Warum das für Fechter verwirrend sein kann?
Weil „Draußen muss drin sein“ in unserem Fall bedeuten sollte, dass unser Kleingruppen-Frischlufttraining endlich wieder zurück in die Halle verlagert werden muss. So weit geht die DOSB-DFB Petition aber nicht. Und sie erwarten dafür auch noch die Unterstützung aller Sportverbände.

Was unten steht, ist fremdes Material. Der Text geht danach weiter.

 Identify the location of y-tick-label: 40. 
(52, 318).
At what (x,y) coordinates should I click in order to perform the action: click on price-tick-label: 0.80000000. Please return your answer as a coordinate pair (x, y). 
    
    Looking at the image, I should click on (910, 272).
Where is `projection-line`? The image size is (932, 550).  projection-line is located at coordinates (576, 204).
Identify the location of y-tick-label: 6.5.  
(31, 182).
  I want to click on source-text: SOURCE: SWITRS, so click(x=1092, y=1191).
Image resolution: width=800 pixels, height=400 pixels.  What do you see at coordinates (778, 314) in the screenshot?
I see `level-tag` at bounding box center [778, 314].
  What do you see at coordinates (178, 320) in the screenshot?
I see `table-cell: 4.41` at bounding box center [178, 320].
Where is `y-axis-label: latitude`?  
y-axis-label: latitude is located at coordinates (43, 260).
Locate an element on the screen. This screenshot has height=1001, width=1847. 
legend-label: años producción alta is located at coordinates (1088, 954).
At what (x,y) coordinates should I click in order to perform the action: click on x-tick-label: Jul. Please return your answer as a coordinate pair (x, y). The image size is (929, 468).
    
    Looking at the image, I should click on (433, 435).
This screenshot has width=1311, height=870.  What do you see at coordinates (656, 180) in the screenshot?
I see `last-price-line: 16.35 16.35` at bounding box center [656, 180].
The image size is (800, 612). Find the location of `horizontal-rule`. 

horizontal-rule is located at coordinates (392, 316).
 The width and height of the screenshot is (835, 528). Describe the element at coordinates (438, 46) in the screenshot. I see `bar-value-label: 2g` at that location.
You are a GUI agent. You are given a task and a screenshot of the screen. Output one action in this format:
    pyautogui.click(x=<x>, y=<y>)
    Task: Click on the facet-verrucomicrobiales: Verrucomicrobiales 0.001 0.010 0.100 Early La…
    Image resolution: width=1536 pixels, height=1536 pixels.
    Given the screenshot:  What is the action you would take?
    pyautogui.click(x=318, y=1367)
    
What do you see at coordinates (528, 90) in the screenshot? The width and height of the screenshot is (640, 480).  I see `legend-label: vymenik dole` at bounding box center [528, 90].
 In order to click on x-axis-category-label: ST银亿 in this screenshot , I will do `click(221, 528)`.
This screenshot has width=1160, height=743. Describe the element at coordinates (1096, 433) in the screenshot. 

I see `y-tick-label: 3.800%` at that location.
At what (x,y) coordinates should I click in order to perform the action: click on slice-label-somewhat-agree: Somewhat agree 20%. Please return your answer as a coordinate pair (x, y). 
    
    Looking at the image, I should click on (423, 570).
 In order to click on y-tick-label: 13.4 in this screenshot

Was sie wohl nicht erwartet haben, ist die Gegenwehr der „Drinnensportarten“, die nach wie vor im Regen stehen. So zeigen Sportverbände wie der Landestanzsportverband Berlin der DOSB-DFB Initiative ganz klar die Rote Karte. Warum? Weil die Hallensportarten übergangen werden. Bisher hat der Sport in Corona-Zeiten weitgehend zusammengestanden, nun gibt es Alleingänge.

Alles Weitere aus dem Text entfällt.